___ DOCUMENT SECTION

The Tobusch fishhook cactus has a fancy new name and an encouraging new status, as a partial success story for the Endangered Species Act.
Punctuating extensive studies and recovery efforts that still have a ways to go, the Fish and Wildlife Service today reclassified the cactus from endangered to threatened status. The move shows progress since the initial 1979 listing, while acknowledging continued vulnerability.
"Tobusch fishhook cactus is currently no longer in danger of extinction, because it has larger, more numerous populations that are much more widely distributed than we previously understood," FWS stated, adding that "nevertheless, it is likely to become endangered within the foreseeable future because … threats have not been fully ameliorated."
The persistent threats to the small, globular cactus that lives in Texas include "changes in vegetation and wildfire frequency, insect parasites and feral hog rooting," according to the Fish and Wildlife Service.
The long-anticipated status shift will be formally published tomorrow in the Federal Register and takes effect 30 days after that.
More of the same will be happening in the coming months, as FWS processes a number of ESA transitions.
At least 10 other endangered species are slated to be reclassified as threatened, according to the service’s spring 2018 regulatory agenda published last week. These range from the obscure, like the Kuenzler hedgehog cactus, to the relatively notorious American burying beetle (Greenwire, Sept. 1, 2017).
The upcoming FWS regulatory agenda also includes the potential outright removal of more than a dozen species from the ESA list, from the Kirtland’s warbler to the Foskett speckled dace (Greenwire, Jan. 3).
For hardcore cactus fans, the reclassification of the Tobusch fishhook cactus is coming with a revised scientific name. Formerly known as Ancistrocactus tobuschii, the cactus will henceforth be known by experts as Sclerocactus brevihamatus ssp. tobuschii.
"We listed it as a species," the service noted, "however, recent phylogenetic evidence supports classifying Tobusch fishhook cactus as [a] subspecies."
The reclassification of the cactus also unites, after a fashion, advocates who usually find themselves on opposite sides of an ESA fight.
The initial petition to downlist the species was filed in 2012 by the conservative Pacific Legal Foundation along with groups including the New Mexico Cattle Growers’ Association and the Texas Farm Bureau. The Obama administration subsequently proposed the reclassification in December 2016, prompting applause from environmentalists.
"The road to recovery for endangered species is often a long one, but thanks to the Endangered Species Act, species like the Tobusch fishhook cactus are recovering," Michael Robinson of the Center for Biological Diversity said in a statement at the time.
The cactus inhabits the Edwards Plateau of central Texas, where it is armed with curved spines and it grows slowly to only about 2 inches in diameter and in height.
When listed as endangered in 1979, fewer than 200 individuals of Tobusch fishhook cactus were known from four riparian sites, the FWS noted. Now, an estimated 4,500 individuals live in eight Texas counties, officials say, though mysteries remain.
"It is likely that projected climate changes will affect Tobusch fishhook cactus, but we do not currently know whether such changes will have a net positive or negative effect on its viability," the agency stated.

______
___ DATASET CONTENT

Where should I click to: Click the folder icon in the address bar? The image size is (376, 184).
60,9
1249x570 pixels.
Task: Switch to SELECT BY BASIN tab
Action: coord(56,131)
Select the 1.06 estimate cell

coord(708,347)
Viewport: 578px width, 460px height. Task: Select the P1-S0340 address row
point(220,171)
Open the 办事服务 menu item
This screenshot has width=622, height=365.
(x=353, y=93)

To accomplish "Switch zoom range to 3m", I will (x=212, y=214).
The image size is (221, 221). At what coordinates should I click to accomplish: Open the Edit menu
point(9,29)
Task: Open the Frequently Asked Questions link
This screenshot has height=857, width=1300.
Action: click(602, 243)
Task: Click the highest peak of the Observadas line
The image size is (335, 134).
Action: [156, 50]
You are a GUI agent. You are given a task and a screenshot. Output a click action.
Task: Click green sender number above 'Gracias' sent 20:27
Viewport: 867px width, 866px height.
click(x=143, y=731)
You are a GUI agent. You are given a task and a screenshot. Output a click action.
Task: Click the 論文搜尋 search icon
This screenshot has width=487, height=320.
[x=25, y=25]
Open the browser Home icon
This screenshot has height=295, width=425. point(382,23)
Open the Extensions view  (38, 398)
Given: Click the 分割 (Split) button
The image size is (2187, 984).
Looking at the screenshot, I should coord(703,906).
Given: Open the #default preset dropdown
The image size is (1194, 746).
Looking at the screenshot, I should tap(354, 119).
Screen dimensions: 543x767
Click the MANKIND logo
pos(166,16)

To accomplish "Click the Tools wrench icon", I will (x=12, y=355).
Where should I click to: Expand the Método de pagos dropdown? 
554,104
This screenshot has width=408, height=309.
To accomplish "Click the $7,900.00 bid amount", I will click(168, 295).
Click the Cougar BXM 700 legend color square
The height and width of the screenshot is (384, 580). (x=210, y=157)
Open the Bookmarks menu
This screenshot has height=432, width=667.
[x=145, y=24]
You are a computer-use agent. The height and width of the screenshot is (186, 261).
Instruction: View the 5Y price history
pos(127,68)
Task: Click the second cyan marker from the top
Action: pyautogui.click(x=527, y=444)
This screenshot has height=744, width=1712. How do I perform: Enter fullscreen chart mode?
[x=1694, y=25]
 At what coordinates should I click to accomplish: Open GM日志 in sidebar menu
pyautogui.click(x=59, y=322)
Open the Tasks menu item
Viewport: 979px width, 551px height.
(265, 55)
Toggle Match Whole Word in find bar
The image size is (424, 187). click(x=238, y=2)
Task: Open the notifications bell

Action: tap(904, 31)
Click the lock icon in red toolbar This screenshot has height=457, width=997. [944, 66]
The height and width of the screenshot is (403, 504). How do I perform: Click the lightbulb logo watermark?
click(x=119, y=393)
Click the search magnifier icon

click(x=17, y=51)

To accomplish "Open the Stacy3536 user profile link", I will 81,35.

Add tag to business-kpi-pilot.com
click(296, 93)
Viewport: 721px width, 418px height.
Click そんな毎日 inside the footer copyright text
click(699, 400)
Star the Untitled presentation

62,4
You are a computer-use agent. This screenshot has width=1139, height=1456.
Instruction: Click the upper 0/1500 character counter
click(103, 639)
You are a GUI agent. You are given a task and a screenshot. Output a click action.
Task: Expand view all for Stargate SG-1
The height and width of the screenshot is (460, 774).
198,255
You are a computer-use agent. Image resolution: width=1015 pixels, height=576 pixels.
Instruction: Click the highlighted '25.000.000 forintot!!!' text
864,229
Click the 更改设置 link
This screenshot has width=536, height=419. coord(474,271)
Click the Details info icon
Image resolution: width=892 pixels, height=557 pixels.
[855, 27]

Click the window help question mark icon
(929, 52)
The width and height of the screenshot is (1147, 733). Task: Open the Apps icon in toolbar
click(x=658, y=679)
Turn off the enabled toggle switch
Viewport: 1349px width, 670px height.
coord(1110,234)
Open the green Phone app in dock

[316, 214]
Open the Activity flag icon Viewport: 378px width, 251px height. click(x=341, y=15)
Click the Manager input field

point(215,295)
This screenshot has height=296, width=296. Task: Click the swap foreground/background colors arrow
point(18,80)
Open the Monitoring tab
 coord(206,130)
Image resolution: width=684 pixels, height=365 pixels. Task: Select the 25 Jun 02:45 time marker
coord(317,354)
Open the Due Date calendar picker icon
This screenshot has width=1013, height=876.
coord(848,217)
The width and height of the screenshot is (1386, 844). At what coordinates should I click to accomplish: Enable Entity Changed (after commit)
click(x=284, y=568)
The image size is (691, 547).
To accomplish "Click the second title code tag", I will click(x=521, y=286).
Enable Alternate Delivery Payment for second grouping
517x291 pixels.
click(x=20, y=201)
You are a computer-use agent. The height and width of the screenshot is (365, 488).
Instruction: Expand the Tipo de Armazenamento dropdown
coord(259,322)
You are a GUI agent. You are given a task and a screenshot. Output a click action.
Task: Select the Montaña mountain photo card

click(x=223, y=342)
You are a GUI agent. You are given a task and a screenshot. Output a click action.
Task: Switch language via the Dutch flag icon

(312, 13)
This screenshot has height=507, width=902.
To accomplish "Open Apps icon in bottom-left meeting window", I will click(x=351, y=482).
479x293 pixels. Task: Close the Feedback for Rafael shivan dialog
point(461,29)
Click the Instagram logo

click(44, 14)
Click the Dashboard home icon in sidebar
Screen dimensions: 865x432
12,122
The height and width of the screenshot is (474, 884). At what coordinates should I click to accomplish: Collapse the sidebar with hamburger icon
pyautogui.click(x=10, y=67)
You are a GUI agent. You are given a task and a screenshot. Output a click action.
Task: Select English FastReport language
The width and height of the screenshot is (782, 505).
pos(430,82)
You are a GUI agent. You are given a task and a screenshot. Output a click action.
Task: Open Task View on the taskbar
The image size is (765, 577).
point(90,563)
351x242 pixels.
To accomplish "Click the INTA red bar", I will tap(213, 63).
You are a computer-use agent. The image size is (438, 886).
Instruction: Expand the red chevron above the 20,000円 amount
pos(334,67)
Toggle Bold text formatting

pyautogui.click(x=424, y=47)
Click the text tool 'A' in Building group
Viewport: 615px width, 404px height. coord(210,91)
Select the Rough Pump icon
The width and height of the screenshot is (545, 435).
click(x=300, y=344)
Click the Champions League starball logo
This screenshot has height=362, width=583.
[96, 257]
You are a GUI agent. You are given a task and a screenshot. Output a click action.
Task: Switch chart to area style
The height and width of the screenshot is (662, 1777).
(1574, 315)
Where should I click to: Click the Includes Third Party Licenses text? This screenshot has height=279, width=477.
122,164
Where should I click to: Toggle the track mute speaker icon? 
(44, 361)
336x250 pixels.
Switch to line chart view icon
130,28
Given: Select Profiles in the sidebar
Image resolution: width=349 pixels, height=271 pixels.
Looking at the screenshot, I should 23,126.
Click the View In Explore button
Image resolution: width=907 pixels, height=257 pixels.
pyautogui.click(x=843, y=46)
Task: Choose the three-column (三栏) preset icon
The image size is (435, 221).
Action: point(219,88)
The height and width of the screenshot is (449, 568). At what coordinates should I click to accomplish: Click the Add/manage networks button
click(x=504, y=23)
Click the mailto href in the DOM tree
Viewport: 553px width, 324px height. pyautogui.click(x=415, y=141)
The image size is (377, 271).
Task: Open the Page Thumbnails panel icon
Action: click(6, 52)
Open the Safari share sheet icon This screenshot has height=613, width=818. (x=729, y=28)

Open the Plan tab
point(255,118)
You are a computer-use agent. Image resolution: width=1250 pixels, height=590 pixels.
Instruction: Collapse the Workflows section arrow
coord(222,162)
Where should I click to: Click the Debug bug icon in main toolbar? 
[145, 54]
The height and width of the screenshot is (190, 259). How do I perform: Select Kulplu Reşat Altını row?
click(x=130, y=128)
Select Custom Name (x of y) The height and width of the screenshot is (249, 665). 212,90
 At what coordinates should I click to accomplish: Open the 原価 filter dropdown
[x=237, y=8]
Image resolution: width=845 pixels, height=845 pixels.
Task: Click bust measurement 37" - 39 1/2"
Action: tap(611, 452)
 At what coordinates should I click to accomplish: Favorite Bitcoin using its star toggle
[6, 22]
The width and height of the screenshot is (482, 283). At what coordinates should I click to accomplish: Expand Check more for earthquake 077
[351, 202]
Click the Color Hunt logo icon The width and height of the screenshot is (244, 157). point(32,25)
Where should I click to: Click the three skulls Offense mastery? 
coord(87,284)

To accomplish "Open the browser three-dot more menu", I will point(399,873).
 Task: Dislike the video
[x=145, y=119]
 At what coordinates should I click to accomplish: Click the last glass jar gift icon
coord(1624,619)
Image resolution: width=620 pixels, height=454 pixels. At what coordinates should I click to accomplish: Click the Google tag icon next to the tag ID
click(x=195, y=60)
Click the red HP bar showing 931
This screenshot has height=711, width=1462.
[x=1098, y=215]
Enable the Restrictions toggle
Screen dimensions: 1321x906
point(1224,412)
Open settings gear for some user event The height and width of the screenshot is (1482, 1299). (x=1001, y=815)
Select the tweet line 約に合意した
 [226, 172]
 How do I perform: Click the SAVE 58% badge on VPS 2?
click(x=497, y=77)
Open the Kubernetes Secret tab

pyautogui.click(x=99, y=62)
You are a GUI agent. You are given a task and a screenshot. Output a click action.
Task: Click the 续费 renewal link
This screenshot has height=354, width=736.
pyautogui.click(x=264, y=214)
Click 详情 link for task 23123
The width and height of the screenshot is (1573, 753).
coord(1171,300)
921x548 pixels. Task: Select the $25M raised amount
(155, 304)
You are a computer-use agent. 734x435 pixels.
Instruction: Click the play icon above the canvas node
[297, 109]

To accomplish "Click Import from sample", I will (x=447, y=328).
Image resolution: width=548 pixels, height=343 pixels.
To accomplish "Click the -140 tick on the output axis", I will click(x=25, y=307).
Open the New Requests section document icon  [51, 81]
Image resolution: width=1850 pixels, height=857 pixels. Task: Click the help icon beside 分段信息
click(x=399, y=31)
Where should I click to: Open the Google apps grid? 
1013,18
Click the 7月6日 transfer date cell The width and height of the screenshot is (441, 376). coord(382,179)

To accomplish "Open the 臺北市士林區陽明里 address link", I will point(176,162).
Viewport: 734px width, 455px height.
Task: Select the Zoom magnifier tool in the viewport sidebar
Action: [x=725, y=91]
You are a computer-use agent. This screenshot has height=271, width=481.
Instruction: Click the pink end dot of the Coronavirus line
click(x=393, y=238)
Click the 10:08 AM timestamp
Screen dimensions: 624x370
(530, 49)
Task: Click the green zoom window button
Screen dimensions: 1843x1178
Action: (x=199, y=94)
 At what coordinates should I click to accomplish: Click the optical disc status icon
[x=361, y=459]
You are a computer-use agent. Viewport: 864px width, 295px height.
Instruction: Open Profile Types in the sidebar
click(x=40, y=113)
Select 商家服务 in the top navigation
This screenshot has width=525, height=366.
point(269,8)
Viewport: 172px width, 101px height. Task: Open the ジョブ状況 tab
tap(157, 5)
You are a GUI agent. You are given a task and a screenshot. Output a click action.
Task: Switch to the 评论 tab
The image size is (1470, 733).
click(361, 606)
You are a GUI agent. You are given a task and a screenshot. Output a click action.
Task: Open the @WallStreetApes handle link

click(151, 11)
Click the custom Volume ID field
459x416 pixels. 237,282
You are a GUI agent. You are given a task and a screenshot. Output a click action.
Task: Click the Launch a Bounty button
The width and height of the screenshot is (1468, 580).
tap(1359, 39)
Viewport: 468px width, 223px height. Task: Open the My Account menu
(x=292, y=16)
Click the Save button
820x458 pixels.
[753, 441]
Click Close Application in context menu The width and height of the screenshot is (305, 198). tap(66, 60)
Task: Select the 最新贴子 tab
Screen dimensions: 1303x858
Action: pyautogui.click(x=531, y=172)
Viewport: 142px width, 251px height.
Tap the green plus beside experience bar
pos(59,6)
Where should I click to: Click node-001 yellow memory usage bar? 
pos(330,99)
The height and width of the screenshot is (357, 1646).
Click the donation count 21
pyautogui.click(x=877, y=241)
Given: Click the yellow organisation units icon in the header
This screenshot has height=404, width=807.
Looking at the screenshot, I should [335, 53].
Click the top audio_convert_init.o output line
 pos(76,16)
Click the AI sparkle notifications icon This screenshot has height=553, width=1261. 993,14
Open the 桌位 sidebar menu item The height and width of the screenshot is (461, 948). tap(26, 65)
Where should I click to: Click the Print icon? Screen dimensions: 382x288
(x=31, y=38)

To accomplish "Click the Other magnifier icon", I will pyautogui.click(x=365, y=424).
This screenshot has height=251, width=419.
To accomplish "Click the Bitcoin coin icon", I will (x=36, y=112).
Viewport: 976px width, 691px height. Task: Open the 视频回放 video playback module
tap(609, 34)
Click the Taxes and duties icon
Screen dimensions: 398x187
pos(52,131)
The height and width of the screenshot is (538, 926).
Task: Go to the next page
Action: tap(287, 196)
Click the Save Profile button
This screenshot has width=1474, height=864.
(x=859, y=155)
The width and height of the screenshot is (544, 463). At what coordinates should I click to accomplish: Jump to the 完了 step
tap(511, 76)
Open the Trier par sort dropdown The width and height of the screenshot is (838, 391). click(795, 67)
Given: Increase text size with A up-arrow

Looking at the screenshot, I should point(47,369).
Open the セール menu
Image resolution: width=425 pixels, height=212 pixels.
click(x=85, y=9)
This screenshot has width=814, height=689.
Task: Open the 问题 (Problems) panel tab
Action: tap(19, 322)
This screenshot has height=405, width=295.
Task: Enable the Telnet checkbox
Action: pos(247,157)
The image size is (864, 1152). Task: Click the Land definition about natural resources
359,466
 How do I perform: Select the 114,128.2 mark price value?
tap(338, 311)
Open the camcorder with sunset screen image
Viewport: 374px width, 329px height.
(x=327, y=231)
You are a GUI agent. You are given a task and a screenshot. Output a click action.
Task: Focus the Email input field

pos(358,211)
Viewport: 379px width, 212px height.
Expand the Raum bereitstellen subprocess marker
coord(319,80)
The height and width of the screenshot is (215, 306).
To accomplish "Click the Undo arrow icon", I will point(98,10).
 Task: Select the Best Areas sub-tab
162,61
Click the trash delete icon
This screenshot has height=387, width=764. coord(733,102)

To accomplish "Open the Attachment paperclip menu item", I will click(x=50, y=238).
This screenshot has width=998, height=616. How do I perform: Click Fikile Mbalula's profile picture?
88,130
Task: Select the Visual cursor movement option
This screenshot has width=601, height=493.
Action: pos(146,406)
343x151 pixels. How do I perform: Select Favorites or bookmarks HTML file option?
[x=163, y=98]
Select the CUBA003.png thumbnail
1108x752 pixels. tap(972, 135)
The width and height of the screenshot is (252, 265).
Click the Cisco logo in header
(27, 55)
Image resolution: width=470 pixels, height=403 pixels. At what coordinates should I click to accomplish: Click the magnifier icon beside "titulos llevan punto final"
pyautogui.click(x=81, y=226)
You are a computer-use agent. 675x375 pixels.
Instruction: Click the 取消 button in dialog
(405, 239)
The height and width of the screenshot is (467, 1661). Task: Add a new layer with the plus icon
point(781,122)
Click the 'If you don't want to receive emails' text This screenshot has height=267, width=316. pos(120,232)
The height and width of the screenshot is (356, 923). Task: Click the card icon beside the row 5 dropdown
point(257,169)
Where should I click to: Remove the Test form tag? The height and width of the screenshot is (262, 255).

______

According to the article on the Tobusch fishhook cactus, how many individuals of the cactus are now estimated to exist, and in how many Texas counties?

# WRITTEN ANSWER:
An estimated 4,500 individuals live in eight Texas counties.